While Western Union’s metal plates and FNB’s Charg-It cards were early prototypes of modern day credit cards, Diner’s Club is widely credited (pun intended 😉) as being the first charge card (for the difference between charge cards and credit cards, scroll down to the Appendix). The story of Diner’s Club’s founding goes like this: the founder, Frank McNamara, was eating at Major’s Cabin Grill in NYC when he realized he forgot his wallet at home. When it was time to pay the bill, the restaurant wanted him to go in the back to wash the dishes to pay his debt; to get out of doing that, he negotiated to sign a paper promising he’d pay the next day. Instead of carrying around a giant wad of cash everywhere he went, he wondered why he couldn’t just carry around some indicator that promised payment to all the merchants he frequented. After sharing the idea with his business partner, Ralph Schneider, they officially launched the Diner’s Club. Kickstarted with 14 restaurants and 200 card holders (all of whom were McNamara’s and Schneider’s closest friends and family), the network grew quickly. By the end of 1950 (less than one year in), they had 20,000 card holders. By the end of 1951, they had 42,000 card holders and 330 merchants in the network. And by 1953, they became the world’s first internationally accepted charge card.

Made of cardboard, the Diner’s Club card charged its members a $5 annual membership and merchants a 7% transaction fee… 🤯 yes you read that right. Compared to today’s 2.5–4% fees, 7% sounds insane. But McNamara explained:

“it saves the restaurant owners a lot of bookkeeping and the bother of collecting bad debts.”

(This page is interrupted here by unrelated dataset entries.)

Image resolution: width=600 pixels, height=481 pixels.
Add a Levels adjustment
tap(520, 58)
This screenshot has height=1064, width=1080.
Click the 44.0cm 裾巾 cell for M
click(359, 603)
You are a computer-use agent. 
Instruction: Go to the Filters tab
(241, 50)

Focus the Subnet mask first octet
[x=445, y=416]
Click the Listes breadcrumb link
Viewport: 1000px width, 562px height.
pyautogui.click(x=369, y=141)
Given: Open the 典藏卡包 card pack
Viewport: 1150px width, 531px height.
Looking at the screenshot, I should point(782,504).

The fees might’ve been high, but offering credit to customers increased sales enough to offset the cost. Despite the fees, the network continued to grow exponentially.

The BankAmericard

It wasn’t a revolutionary idea, but competitors didn’t spring up until the credit card business model was proven. McNamara explained in an interview:

“it’s so simple an idea that at least 25 people have told me they had the same one before me. They just never followed through.”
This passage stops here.